Smith adds that the team’s fast start makes it easier to keep the momentum rolling.
“When you’re a small team, that’s even more important and even more critical. You’ve got a lot more to worry about if you start tearing up race cars and things like that,” Smith says. “The smaller the team, the more of a burden that puts on the guys where they have more to have to worry about fixing stuff than making stuff better. We had a little bit of bad luck in the duel at Daytona, but everything else went pretty smooth, and I think that helped when AJ got in the car to not have to worry about digging out of a hole, but instead about maintaining the points position. Hopefully that’s helped us some,” said Smith on Sunday.
Germain Racing, as well, has to prove they have the staying power to maintain their fast start. Mears is confident that with a little luck, they can.
“We’ve taken a big leap, and we need to show that we can maintain that,” he says. “The biggest thing that’s difficult throughout the year is that everybody improves. So, by staying the same (in points) you’re actually improving as well. If we can just continue to make small improvements, continue to be as competitive as we are now, we’re going to have those days when we’re a top 10, top 5 contender. We just have to keep knocking down those top 15, top 20’s. If we hone in on that, we’re going to run better than that at times. We just have to keep that in mind and stay within that wheelhouse.”
For Circle Sport, moving forward means getting to the end of every race and keeping the car in one piece so they can race it again in a week or two.
But whatever the goal, the common bond these three teams, at very different places in their respective evolutions, share is how hard everyone works, from the owners to the drivers and every person in the shop.
“We don’t have near as many people—we have basically about five people and everybody’s worked like crazy,” says Falk. “I guess a good example of that is after Bristol two weeks ago, we tore this car up that we have here today, I was at the shop that Tuesday, and they were tryong to get loaded to go to California, so myself and one other guy started taking this car apart so we could get it back to RCR to get it repaired.
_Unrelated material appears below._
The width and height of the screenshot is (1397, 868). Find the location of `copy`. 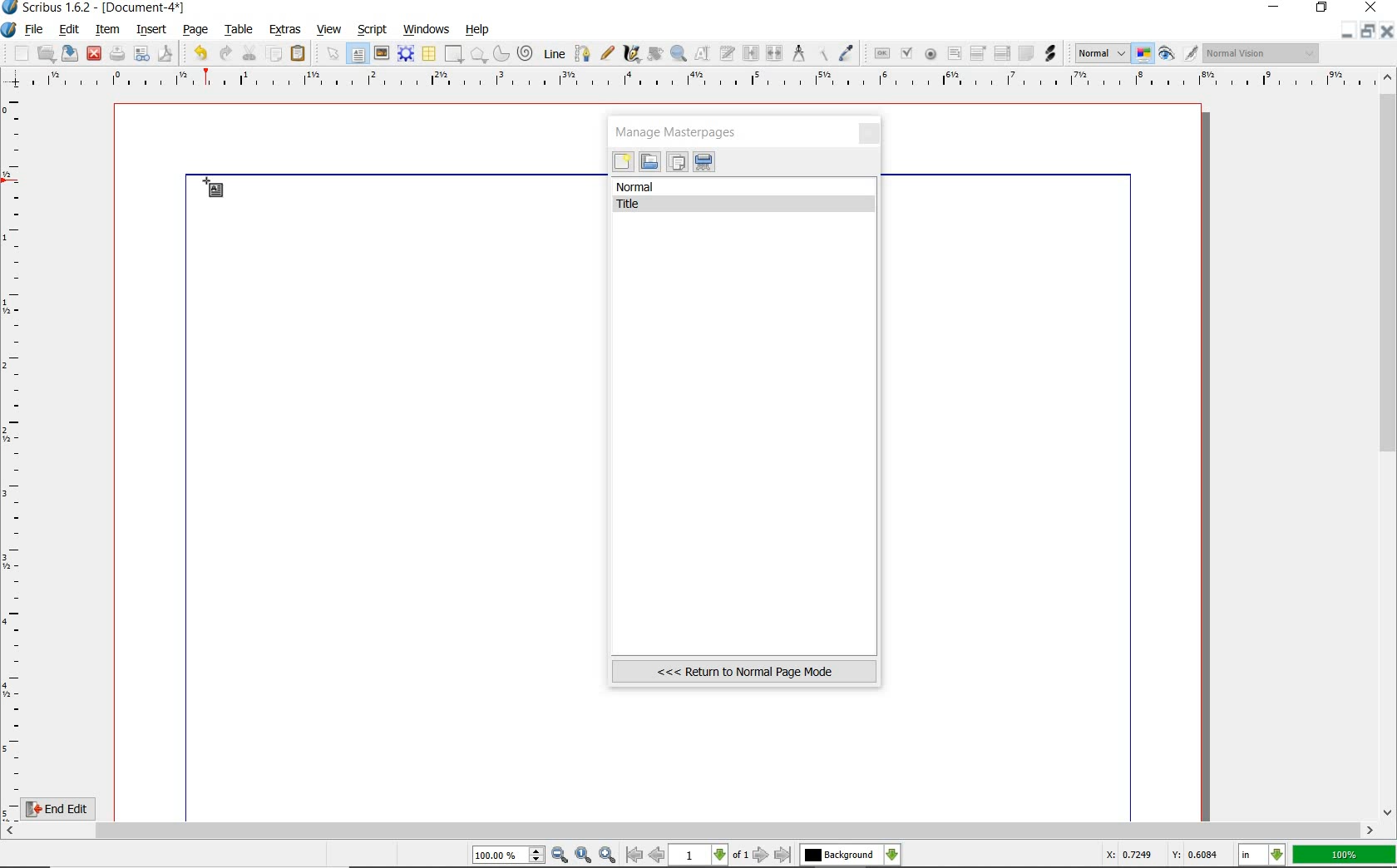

Everybody does everything in this deal.”
They have winners and champions among their ranks. And in 2013 these three small teams are showing just how far a group of people who want to make something with next to nothing can go. The odds be damned, Phoenix Racing, Germain Racing, and even tiny Circle Sport are making it in NASCAR’s elite division, one step at a time. This time, for these teams, it’s been a big step. It means racing on old brakes and used tires. It means driving a cranky race car while battling the flu or an aching body. It means taking less and somehow making it more. In some ways, they’re a bigger story than their mega-team competition will ever be, simply because of the odds they must overcome.
These teams are living proof it can be done. And what a story that is.